Please restate the data that follows, leaving every word in place.

[Stored items]
* * *

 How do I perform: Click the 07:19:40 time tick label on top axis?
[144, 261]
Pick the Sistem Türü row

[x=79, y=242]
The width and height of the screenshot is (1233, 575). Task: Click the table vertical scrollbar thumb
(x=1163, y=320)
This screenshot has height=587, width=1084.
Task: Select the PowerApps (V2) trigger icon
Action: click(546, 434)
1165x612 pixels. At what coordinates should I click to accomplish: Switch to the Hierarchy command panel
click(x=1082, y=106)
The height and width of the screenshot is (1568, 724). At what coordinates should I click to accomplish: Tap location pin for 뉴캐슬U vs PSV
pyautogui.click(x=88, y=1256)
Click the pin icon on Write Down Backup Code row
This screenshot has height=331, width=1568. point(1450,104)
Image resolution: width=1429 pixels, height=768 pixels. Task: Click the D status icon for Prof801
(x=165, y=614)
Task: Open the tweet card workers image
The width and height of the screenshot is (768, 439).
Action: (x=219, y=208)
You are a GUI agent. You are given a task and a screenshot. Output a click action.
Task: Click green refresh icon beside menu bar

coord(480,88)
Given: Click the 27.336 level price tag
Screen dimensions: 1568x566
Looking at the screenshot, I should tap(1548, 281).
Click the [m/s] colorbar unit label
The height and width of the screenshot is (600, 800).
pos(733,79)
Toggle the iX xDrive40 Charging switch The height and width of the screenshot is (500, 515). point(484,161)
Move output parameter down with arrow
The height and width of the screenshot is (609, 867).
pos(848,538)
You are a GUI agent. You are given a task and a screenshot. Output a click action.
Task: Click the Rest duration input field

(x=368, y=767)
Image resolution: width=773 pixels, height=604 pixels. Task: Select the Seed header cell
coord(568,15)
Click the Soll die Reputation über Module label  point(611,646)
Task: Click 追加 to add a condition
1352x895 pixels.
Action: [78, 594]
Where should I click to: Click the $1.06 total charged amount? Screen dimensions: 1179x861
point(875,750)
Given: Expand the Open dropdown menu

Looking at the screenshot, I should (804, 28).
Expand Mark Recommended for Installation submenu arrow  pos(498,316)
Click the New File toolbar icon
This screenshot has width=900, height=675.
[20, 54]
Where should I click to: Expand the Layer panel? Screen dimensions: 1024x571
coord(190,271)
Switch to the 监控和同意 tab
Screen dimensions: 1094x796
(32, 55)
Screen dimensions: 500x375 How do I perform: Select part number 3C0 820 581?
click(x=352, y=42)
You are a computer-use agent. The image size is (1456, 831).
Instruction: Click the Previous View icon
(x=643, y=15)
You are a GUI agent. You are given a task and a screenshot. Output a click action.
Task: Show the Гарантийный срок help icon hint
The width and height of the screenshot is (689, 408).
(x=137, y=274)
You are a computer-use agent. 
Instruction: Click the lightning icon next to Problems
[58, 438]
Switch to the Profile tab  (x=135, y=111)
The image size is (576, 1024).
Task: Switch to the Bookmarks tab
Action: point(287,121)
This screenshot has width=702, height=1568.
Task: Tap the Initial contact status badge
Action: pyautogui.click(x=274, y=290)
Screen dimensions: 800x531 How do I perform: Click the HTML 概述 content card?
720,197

* * *

Response →
 How do I perform: Click the 07:19:40 time tick label on top axis?
[144, 261]
Pick the Sistem Türü row

[x=79, y=242]
The width and height of the screenshot is (1233, 575). Task: Click the table vertical scrollbar thumb
(x=1163, y=320)
This screenshot has height=587, width=1084.
Task: Select the PowerApps (V2) trigger icon
Action: click(546, 434)
1165x612 pixels. At what coordinates should I click to accomplish: Switch to the Hierarchy command panel
click(x=1082, y=106)
The height and width of the screenshot is (1568, 724). At what coordinates should I click to accomplish: Tap location pin for 뉴캐슬U vs PSV
pyautogui.click(x=88, y=1256)
Click the pin icon on Write Down Backup Code row
This screenshot has height=331, width=1568. point(1450,104)
Image resolution: width=1429 pixels, height=768 pixels. Task: Click the D status icon for Prof801
(x=165, y=614)
Task: Open the tweet card workers image
The width and height of the screenshot is (768, 439).
Action: (x=219, y=208)
You are a GUI agent. You are given a task and a screenshot. Output a click action.
Task: Click green refresh icon beside menu bar

coord(480,88)
Given: Click the 27.336 level price tag
Screen dimensions: 1568x566
Looking at the screenshot, I should tap(1548, 281).
Click the [m/s] colorbar unit label
The height and width of the screenshot is (600, 800).
pos(733,79)
Toggle the iX xDrive40 Charging switch The height and width of the screenshot is (500, 515). point(484,161)
Move output parameter down with arrow
The height and width of the screenshot is (609, 867).
pos(848,538)
You are a GUI agent. You are given a task and a screenshot. Output a click action.
Task: Click the Rest duration input field

(x=368, y=767)
Image resolution: width=773 pixels, height=604 pixels. Task: Select the Seed header cell
coord(568,15)
Click the Soll die Reputation über Module label  point(611,646)
Task: Click 追加 to add a condition
1352x895 pixels.
Action: [78, 594]
Where should I click to: Click the $1.06 total charged amount? Screen dimensions: 1179x861
point(875,750)
Given: Expand the Open dropdown menu

Looking at the screenshot, I should (804, 28).
Expand Mark Recommended for Installation submenu arrow  pos(498,316)
Click the New File toolbar icon
This screenshot has width=900, height=675.
[20, 54]
Where should I click to: Expand the Layer panel? Screen dimensions: 1024x571
coord(190,271)
Switch to the 监控和同意 tab
Screen dimensions: 1094x796
(32, 55)
Screen dimensions: 500x375 How do I perform: Select part number 3C0 820 581?
click(x=352, y=42)
You are a computer-use agent. The image size is (1456, 831).
Instruction: Click the Previous View icon
(x=643, y=15)
You are a GUI agent. You are given a task and a screenshot. Output a click action.
Task: Show the Гарантийный срок help icon hint
The width and height of the screenshot is (689, 408).
(x=137, y=274)
You are a computer-use agent. 
Instruction: Click the lightning icon next to Problems
[58, 438]
Switch to the Profile tab  (x=135, y=111)
The image size is (576, 1024).
Task: Switch to the Bookmarks tab
Action: point(287,121)
This screenshot has width=702, height=1568.
Task: Tap the Initial contact status badge
Action: pyautogui.click(x=274, y=290)
Screen dimensions: 800x531 How do I perform: Click the HTML 概述 content card?
720,197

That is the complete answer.